前回、 石川一里塚〜船沢一里塚編を終えて、ようやく秋田市を抜けました。
これから大仙市の旅になるわけですが、その前に秋田市での落ち穂拾いをしておこうと思います。
そこで今回は番外編1として、佐竹氏の居城である久保田城から羽州街道に合流する楢山登町までの参勤交代の経路を旅します。
この経路自体は以前、八橋一里塚〜牛島一里塚編 その8にて紹介したのですが、実際に歩き旅はしておりませんでしたので今回実際歩いたというわけですね。
それでは、復習も兼ねて経路を再度掲載しますね。ルートは参考文献1を参考にしました。

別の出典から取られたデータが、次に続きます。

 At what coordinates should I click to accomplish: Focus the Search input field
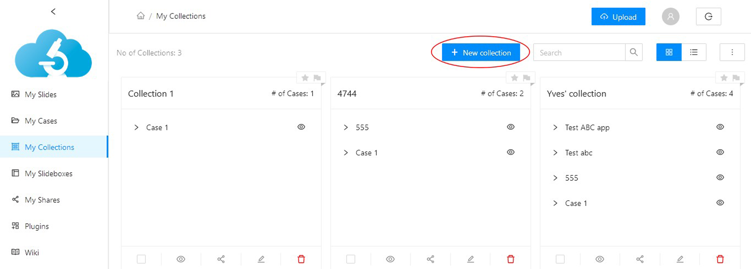(579, 52)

まずは、江戸時代の正保城絵図 出羽国秋田郡久保田城画図でルートを追ってみましょう。
(加工していない元の絵図を見たい方はこちら)
1,久保田城の「二の丸」をスタート地点として、
2、まず「上中城」へ出て南下し、
3、「追手門(上土橋門)」をから
4、「広小路」へ出て西へ進みます。
5、その後「中土橋」手前で南に曲がり、南に進み
6、「追手二の門(虎ノ口門)」を通過し、
7、その後「追手三の虎ノ口」から、楢山登町へでて元與次郎稲荷前(矢印先端)で、羽州街道に合流となります。

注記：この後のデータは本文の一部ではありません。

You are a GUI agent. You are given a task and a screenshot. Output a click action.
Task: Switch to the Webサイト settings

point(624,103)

この道筋は、一部を除いてほとんど残っていますので、2022年現在の地図でも見てみましょう。
秋田市に土地勘がある人ならご存知とは思いますが、ブログを読まれる方は秋田に詳しくない方も居られると思いますので一応記しますが、「久保田城」は現在「千秋公園」となっておりますよ。
1,千秋公園の「二の丸」跡をスタート地点として、
2、まず「上中城」つまり現在の秋田県立脳血管センター前へ出て、大手門通りを南下し、
3、「追手門(上土橋門)」つまり現在の千秋公園ポケットパーク付近から
4、「広小路」へ出て西へ進みます。
5、その後「中土橋」手前、つまり千秋公園入口交差点で秋田市にぎわい交流館AUを右手に見ながら南に曲がり、中通を南に進み
6、「追手二の門(虎ノ口門)」つまり現在の東北森林管理局の敷地内を通過し、秋田南税務署の角を曲がって南に進み
7、その後「追手三の虎ノ口」つまり現在の中通看護学院のある辺りの小路から、楢山登町へでて元與次郎稲荷前(矢印先端)で、羽州街道に合流となります。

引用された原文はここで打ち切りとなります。